Owning Your Potential

 I woke from a dream this morning that really made me stop and think.  In this dream a previous boss of mine was observing me working through an unexpected issue in my day.  Her being there was completely out of rational context as it has been a few years since we were in touch and geographically she lives nowhere near me.  However, such is the stuff of dreams.  During the dream she simply was present, witnessing and not saying anything while I continued through the situation at hand.  At the conclusion of the dream, as she was getting a jacket on and preparing to leave she turned to me and said that she could see how much potential I had all along and apologized for not noticing and mentioning it years ago.  I woke up feeling a mix of puzzlement and peace, realizing that despite the fact I had moved on from that job (for the reasons that she mentioned in the dream) I still had a deep desire to hear her say those words.  

As I reflected on this, a wave of understanding started to wash over me.  I was able to look back at past jobs, friendships and relationships and see how badly I had wanted others to notice my potential, and I guess to notice me in general.  To see who I am and what I can do and to appreciate it all.  The one person I have not been able to convince of these things over the years has been me.  And from what I can see now, that is the root of this entire exercise.  The need to hear someone else tell me that I have potential because deep down I was unable to recognize it in myself.

Gosh, so many things make so much sense when you are able to find that one piece of the puzzle that you had accidentally slipped to the side, out of view.  My inability to recognize my own potential also made it very difficult to actually live in a space where I could show the world who I am.  If you don't believe in yourself, good luck in getting others to.  Instead I went on a very long journey of trying out different versions of me, hoping to land on one that would work, that would allow me to feel like I had finally found the one that people could appreciate.

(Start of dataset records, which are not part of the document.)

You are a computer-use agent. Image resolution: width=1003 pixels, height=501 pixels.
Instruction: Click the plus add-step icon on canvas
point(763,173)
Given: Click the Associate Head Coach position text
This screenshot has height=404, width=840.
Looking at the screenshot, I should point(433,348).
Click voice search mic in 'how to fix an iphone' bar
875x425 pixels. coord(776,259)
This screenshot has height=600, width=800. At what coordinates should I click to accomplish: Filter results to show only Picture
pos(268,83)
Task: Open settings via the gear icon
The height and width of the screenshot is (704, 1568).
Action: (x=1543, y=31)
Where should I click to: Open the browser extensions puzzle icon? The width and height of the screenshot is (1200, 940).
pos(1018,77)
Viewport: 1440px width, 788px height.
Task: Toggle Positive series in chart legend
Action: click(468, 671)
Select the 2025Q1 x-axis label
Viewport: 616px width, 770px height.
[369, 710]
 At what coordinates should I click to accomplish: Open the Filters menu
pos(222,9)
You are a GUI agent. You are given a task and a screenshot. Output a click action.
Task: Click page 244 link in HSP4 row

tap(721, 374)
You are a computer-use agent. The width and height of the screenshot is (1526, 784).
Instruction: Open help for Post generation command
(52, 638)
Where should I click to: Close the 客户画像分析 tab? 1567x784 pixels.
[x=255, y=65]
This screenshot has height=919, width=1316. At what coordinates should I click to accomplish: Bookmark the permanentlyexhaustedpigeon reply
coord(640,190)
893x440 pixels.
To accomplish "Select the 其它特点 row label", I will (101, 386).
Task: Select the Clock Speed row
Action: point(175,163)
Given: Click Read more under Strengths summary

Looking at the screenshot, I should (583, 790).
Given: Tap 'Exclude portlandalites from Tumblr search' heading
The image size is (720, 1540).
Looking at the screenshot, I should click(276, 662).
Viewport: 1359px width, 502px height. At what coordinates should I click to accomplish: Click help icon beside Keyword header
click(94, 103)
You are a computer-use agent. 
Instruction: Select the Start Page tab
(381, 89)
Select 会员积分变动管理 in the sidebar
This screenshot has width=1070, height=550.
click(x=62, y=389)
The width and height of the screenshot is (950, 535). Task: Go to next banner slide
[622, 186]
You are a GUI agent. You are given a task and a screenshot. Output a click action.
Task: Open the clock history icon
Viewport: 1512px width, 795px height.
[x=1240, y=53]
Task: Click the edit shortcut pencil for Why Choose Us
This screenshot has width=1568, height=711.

And here I am now, literally feeling a weight lift as I type these words because I know that I have moved into a place where I do own my potential.  I see myself so much more clearly these days, the good, the bad and the ugly.  I can embrace all of these sides, even if it takes a deep breath and extra love some days, and feel proud of who I really am.  There will still be days where I am hoping for that external nod of approval and I can be okay when those moments come along as I know that they are fleeting and pass a lot faster than before.  Can you also learn to own your potential?  Can you learn to see yourself with loving eyes and a kinder heart?  To hold your truth above the judgements that may come from those who simply will never understand and appreciate the unique light that you bring to the world?  Those are my wishes for you, dear reader.  I see you and I celebrate you.